Yapısal problemler çözülürse kurun etkisinin sınırlı kalacağını, yapısal sorunlar çözülmezse sadece kur boyutuyla sürekli ve kalıcı olamayacağını kaydeden Şimşek, cari açığın orta vadede enerji reformu ve rekabet gücünün artırılmasıyla çözülebileceğini, alınan önlemlerin sonuçlarını 3-5 yıllık süreçte göstermeye başlayacağını söyledi.

Türkiye ekonomisinin geçmişte yüksek cari açık verdiği dönemlerde krize girdiğini, ancak cari açığın finansman kaynaklarının artık değiştiğini, sıcak paranın payının gerilediğini belirten Şimşek, bankaların da durumunun eskisine nazaran çok daha iyi olduğunu kaydetti.

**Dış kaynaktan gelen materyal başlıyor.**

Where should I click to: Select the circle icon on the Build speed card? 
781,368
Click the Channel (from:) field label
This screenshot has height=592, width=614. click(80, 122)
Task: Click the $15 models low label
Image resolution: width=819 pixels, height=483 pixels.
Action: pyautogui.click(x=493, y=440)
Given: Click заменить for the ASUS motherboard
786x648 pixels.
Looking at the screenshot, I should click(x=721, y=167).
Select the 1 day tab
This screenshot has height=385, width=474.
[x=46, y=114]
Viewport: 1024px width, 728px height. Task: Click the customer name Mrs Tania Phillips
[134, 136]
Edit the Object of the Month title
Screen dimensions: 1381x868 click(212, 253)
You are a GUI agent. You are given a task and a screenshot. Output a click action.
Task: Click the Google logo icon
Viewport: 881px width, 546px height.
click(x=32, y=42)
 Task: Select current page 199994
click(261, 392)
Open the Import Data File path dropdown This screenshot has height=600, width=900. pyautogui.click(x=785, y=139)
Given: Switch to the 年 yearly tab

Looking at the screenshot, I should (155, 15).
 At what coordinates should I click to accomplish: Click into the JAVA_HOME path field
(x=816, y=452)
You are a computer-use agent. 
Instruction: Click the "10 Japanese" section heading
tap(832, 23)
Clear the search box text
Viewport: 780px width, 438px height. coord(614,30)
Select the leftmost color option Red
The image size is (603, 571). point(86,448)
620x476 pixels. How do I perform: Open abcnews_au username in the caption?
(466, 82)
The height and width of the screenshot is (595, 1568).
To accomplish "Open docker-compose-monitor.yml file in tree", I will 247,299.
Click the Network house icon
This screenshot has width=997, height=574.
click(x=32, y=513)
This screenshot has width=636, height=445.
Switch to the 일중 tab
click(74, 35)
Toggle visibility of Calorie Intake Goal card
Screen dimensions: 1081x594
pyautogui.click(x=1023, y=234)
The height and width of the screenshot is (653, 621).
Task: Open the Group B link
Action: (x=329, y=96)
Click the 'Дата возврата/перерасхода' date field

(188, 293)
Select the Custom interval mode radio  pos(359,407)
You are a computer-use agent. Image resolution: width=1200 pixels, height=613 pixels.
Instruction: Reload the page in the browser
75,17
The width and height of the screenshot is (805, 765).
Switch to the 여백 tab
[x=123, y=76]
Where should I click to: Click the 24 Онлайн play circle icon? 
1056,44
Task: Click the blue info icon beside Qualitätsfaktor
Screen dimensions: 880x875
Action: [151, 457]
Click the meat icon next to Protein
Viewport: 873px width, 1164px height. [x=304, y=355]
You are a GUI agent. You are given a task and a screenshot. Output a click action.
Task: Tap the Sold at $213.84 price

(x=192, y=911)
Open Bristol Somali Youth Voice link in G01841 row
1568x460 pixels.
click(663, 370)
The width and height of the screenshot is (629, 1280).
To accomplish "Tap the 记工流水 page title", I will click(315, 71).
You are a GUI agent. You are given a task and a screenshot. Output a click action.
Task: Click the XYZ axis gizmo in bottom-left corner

Dünyadaki son şokların Türk bankaları üzerindeki etkisinin sınırlı olduğunu da ifade eden Şimşek, "Bankaların sermaye yeterlilik oranları iyi durumda. Türkiye'deki oran yasal olarak gereken oranın 2.5 katı. Dünyada bankalar zarar açıklarken Türk bankalarına bakıyorsunuz kar açıklamaya devam ediyor. Çünkü bizim ağzımız yandı. 2001 sonrası biz şu anda yoğurdu üfleyerek yiyoruz" şeklinde konuştu.